An artificial intelligence (AI) model developed by the Mayo Clinic can help detect pancreatic cancer on routine abdominal CT scans up to three years before diagnosis, a study shows.
A potential major advance is that this model identifies subtle signs of disease before tumors are visible, at a time when treatments to eradicate them may become possible.
The findings were announced Wednesday and published in a leading journal intestinewas announced after years of Mayo Clinic research efforts to improve early detection of one of the world’s deadliest cancers.
The study validated the AI model using data and workflows that mirror clinical settings, such as CT scans.
The researchers used the model to analyze about 2,000 CT scans, including scans from patients who were later diagnosed with pancreatic cancer. All of these were initially interpreted as normal.
The system, called the Radiomics-Based Early Detection Model (REDMOD), identified 73% of prediagnosis cancers with a median time of about 16 months before diagnosis. This is almost double the detection rate when experts examine the same scans without the aid of artificial intelligence, the study showed.
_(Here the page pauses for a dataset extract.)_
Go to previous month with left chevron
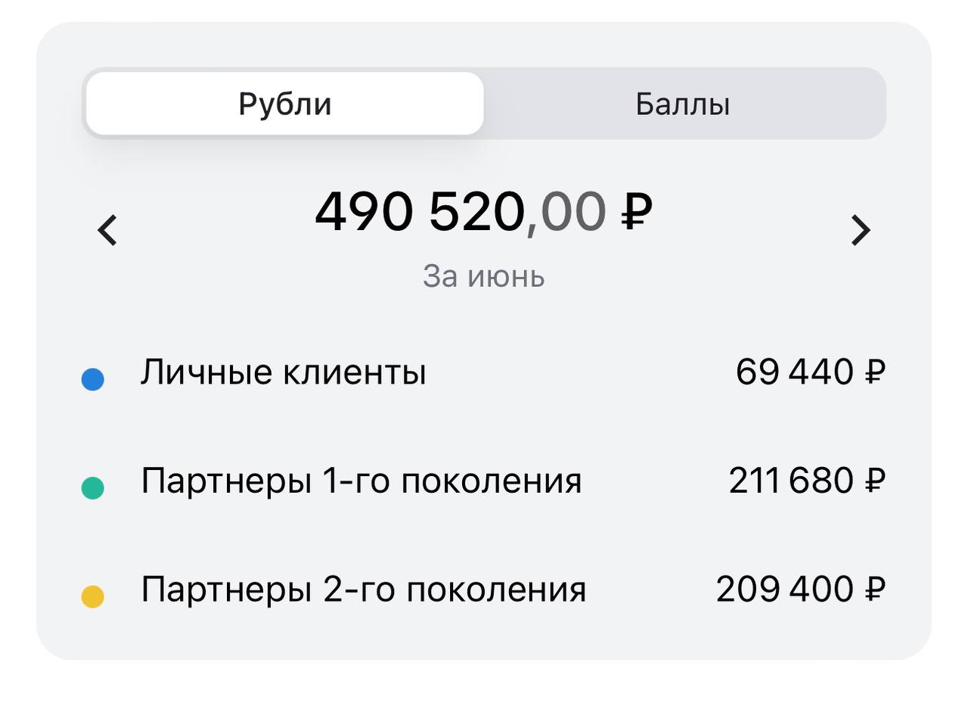The image size is (968, 719). (108, 230)
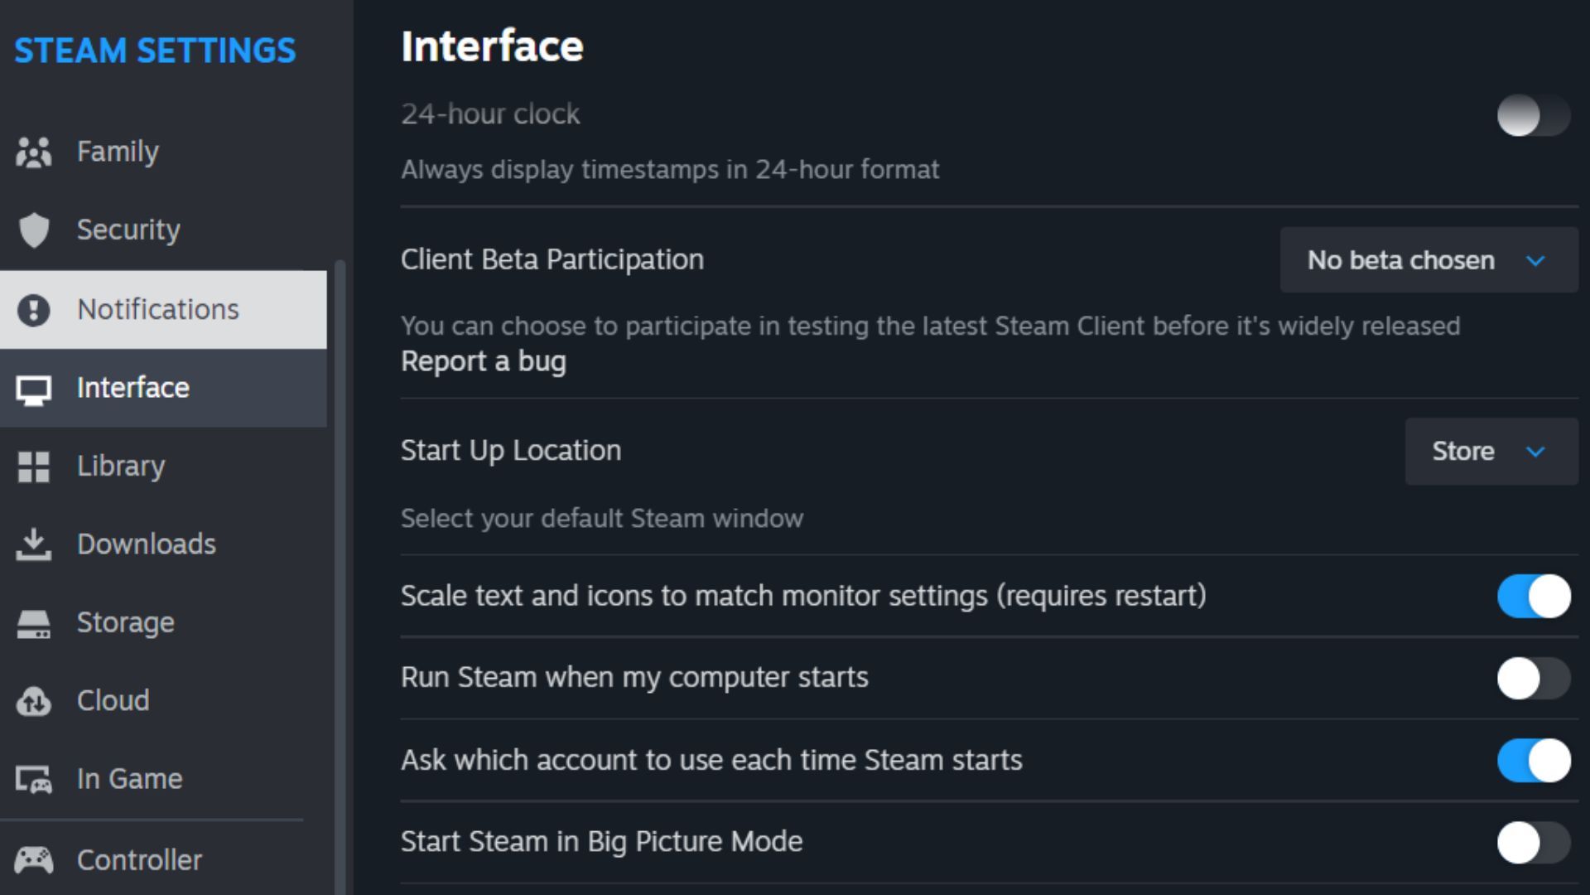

Furthermore, it was highlighted that the benefits were even greater at earlier times. In scans taken more than two years before diagnosis, AI identified nearly three times as many early-stage cancers that would not have been detected otherwise.
Pancreatic cancer remains one of the deadliest cancers, as it is often undetected until it has started metastasizing and has a survival rate of less than 5%.
Projections predict that by 2030, it will become the second leading cause of cancer-related deaths in the United States.
“The biggest obstacle to saving lives from pancreatic cancer is our inability to monitor pancreatic cancer when it is still curable,” said study lead author Ajit Goenka, a radiologist and nuclear medicine expert at the Mayo Clinic.
“This AI can now identify signs of cancer from a normal-looking pancreas, and can now do so reliably over time and across different clinical settings.”
REDMOD measures hundreds of quantitative image features that describe tissue texture and structure, capturing subtle biological changes as cancer begins to develop.
The model is designed to analyze CT scans already obtained for other reasons, especially those of high-risk patients such as those with new onset diabetes, and flag increased risk before a visible mass appears.
The study showed that the model’s predictions were also stable over time. For patients who underwent multiple scans, the AI produced consistent results over months apart, supporting its use for long-term monitoring and early detection.
Researchers are now advancing this study into clinical trials.
The study is part of Mayo Clinic’s Precure Initiative, which aims to predict and prevent disease by identifying the body’s earliest biological changes before symptoms begin.
This research was supported by the National Institutes of Health, the Hoveida Family Foundation, the Mayo Clinic Comprehensive Cancer Center, and the Funk-Gitiello Foundation’s Champions for Hope Pancreatic Cancer Research Program.